A dispute between two Waukeshas over construction permits for the water pipes that would connect the city of Waukesha to Lake Michigan has had its first day in court.

The digging for the $286 million project aimed at providing a cleaner water supply for the city of Waukesha started a couple months ago. Under the planned route, the two pipes — one bringing drinking water from Milwaukee, the other sending treated wastewater back through Racine to the lake — have to pass through the city's southerly neighbor, the Village of Waukesha, which used to be the Town of Waukesha. The village wants a county judge to issue a temporary restraining order halting the project.

Stan Riffle is an attorney representing the village. He said during a hearing Thursday that the much smaller community should be able to require the city to get permits.

"The village has every right to require people that want to come in and dig anywhere in the village to come in and get a permit, whether it's in the village right of way, county right of way, or state trunk right of way. The village has citizens residing adjacent to these rights of way, and the village has not only a right, but the duty to look out for their well-being, under the police power —  health, safety and welfare of its citizens,” Riffle said.

Credit Chuck Quirmbach
Pipeline pipe placed on frozen ground along Highway Y in New Berlin.
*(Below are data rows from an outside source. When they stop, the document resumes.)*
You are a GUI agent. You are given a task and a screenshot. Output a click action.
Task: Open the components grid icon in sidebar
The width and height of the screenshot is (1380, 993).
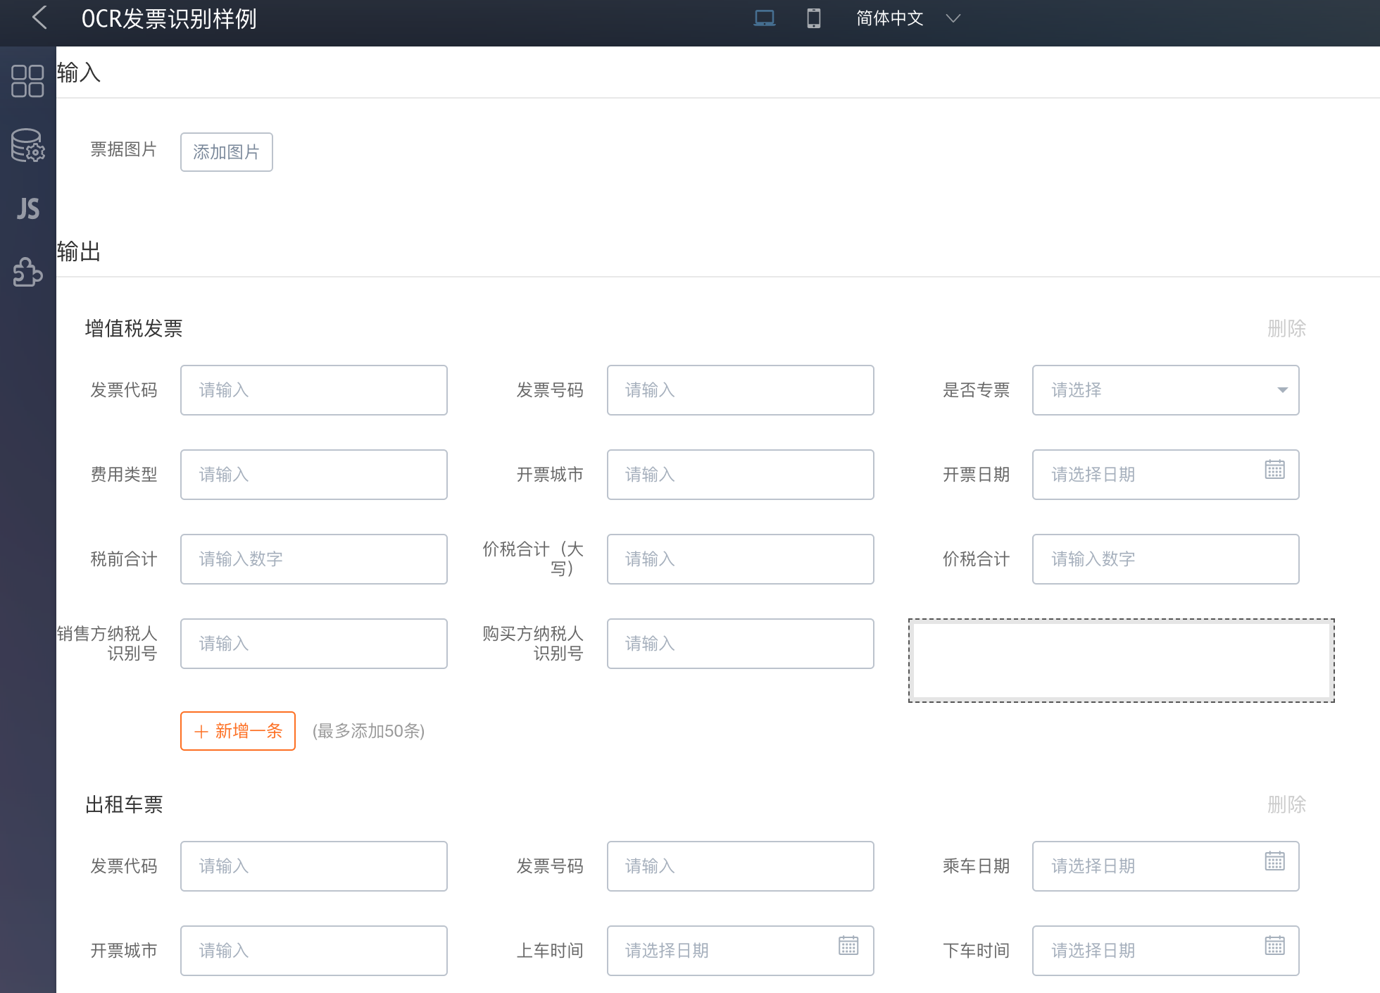coord(27,81)

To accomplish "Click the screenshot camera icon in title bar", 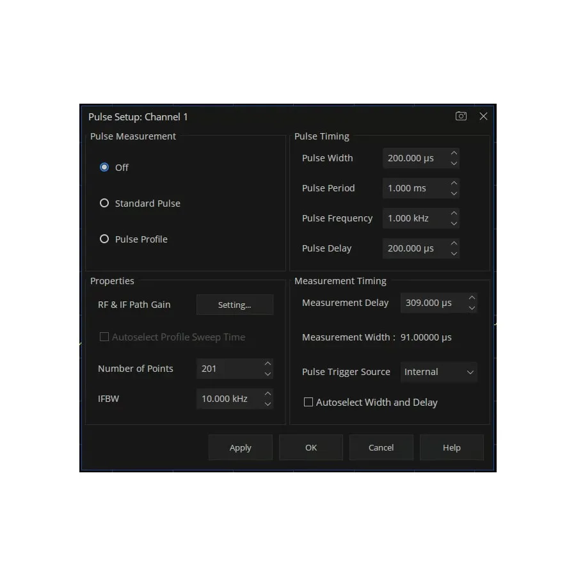I will 461,116.
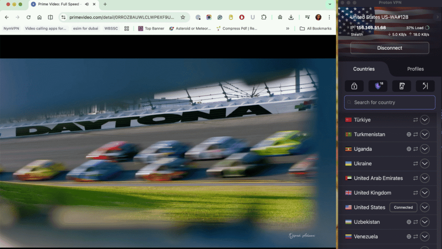442x249 pixels.
Task: Open Chrome downloads icon
Action: click(x=291, y=17)
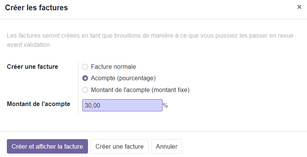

But a Madison attorney representing the city of Waukesha, Ted Waskowski, said the permit issue was worked out in an intergovernmental agreement reached in 2018.
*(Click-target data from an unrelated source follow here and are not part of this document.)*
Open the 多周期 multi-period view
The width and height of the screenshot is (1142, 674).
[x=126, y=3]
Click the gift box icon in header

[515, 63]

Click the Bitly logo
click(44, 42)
"That agreement was to negotiate what was required to build the pipeline. There was a tremendous amount of discussion. The technical and professional people on both sides were there. They hashed it out. They came to an agreement," he said.

Waskowski argued the Village of Waukesha is taking the city to court because the village doesn't like that the city has filed a legal challenge to the village's 2020 incorporation.

Credit Chuck Quirmbach
Machinery for the pipeline project along State Highways 59 and 164 in the city of Waukesha.

Waukesha County Judge Lloyd Carter said he'll rule on the injunction request on Monday afternoon, Feb. 15. The request is part of a village lawsuit against the city, making for two cases where one Waukesha is suing the other.